Lysophosphatidic acid receptor type 2 activation contributes to secondary damage after spinal cord injury in mice

摘要

Lysophosphatidic acid (LPA) is an extracellular lipid mediator involved in many physiological functions by signaling through six known G-protein-coupled receptors (LPA(1)-LPA(6)). In the central nervous system (CNS), LPA mediates a wide range of effects, including neural progenitor cell physiology, astrocyte and microglia activation, neuronal cell death, axonal retraction, and contributions to pain, schizophrenia and hydrocephalus. We recently reported that LPA-LPA(1) signaling mediates functional deficits and myelin loss after spinal cord injury (SCI).

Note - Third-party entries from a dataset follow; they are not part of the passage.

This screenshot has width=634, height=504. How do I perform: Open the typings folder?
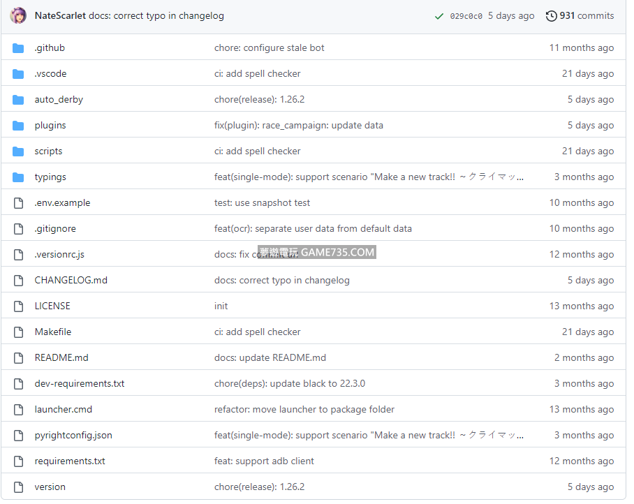point(50,177)
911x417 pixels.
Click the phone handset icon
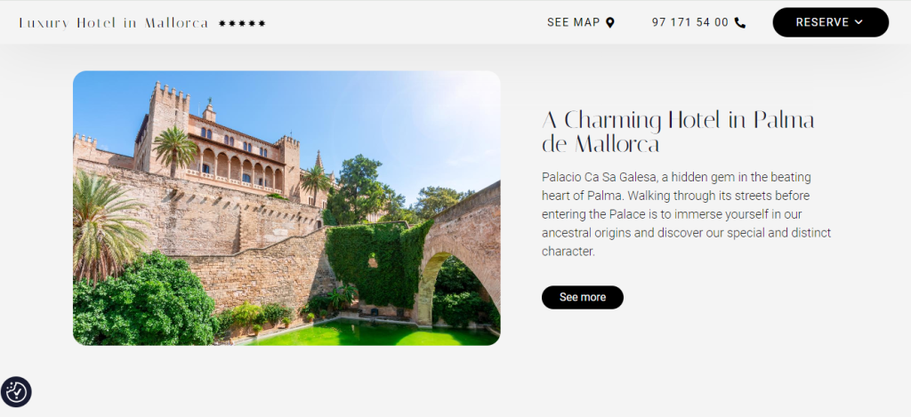739,22
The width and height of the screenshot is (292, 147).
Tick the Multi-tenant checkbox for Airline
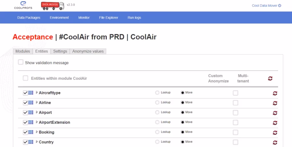point(235,103)
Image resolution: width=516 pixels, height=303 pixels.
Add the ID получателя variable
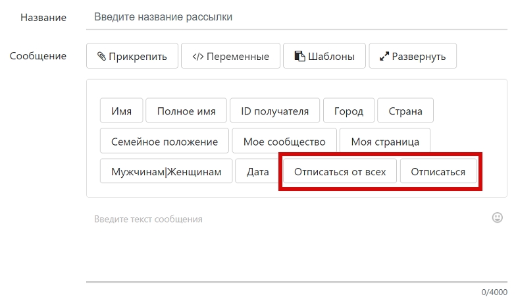click(274, 111)
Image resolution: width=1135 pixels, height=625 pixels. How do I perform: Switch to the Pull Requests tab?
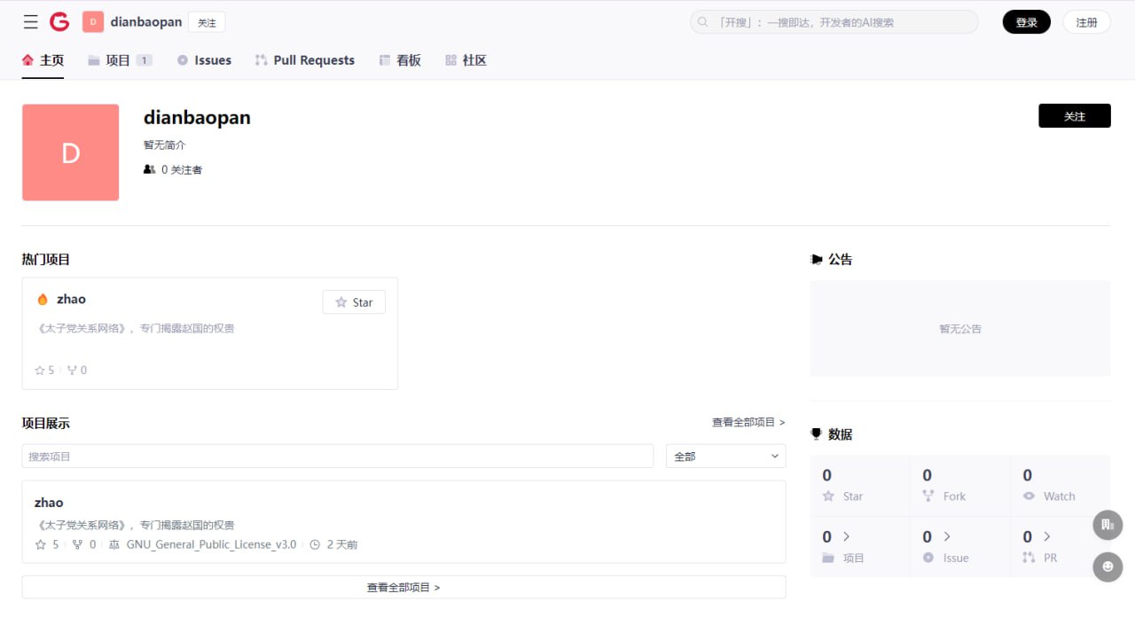pyautogui.click(x=304, y=60)
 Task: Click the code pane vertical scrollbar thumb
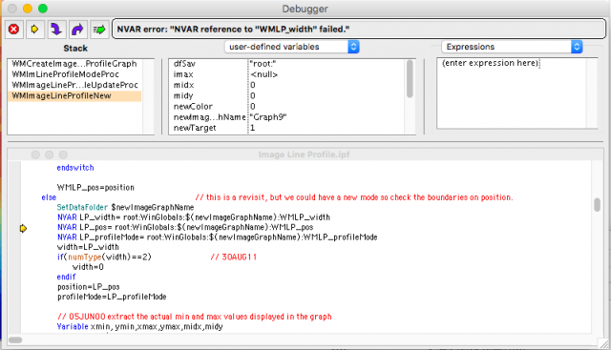(597, 205)
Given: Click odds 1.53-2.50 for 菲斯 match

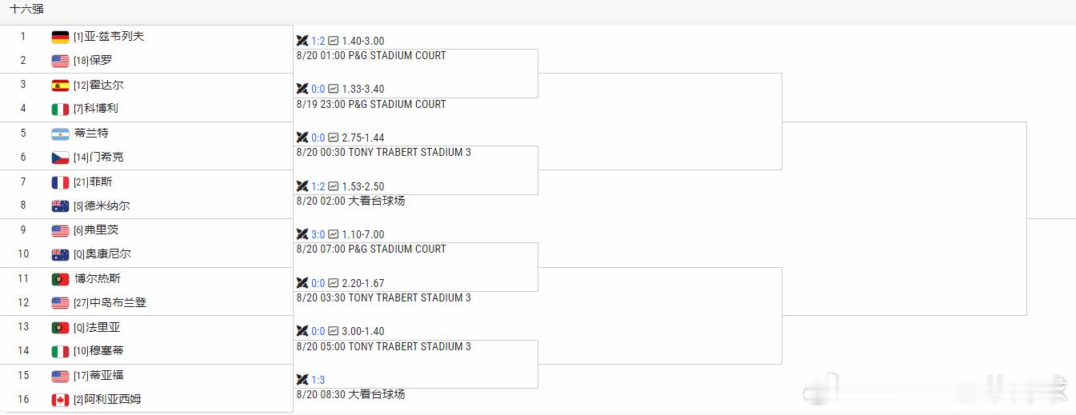Looking at the screenshot, I should pos(363,186).
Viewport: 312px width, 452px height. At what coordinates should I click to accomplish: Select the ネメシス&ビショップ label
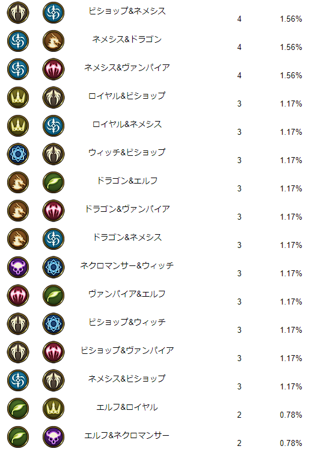[x=127, y=378]
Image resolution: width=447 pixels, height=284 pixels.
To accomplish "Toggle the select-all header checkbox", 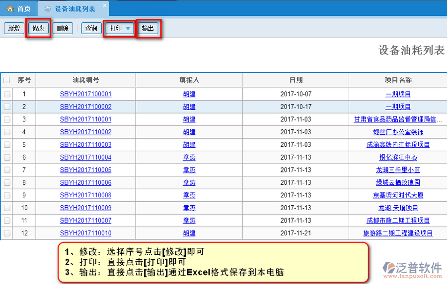I will (7, 80).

Here, we provide clear evidence on the deleterious contribution of another LPA receptor, LPA(2), to myelin loss after SCI. We found that LPA(2) is constitutively expressed in the spinal cord parenchyma and its transcripts were up-regulated after contusion injury, in part, by microglial cells. We also found that the demyelinating lesion triggered by intraspinal injection of LPA into the undamaged spinal cord was markedly reduced in the lack of LPA(2). Similarly, LPA(2) deficient mice showed enhanced motor skills and myelin sparing after SCI. To gain insights into the detrimental actions of LPA(2) in spinal cord we performed cell culture studies. These experiments revealed that, similar to LPAi, activation of microglia LPA(2) led to oligodendrocyte cell death. Moreover, we also found that the cytotoxic effects underlaying microglial LPA-LPA(2) axis were mediated by the release of purines by microglia and the activation of P2X7 receptor on oligodendrocytes. Overall, this study provides new mechanistic insights into how LPA contributes to SCI physiopathology, and suggest that targeting LPA(2) could be a novel therapeutic, approach for the. treatment. of acute SCI.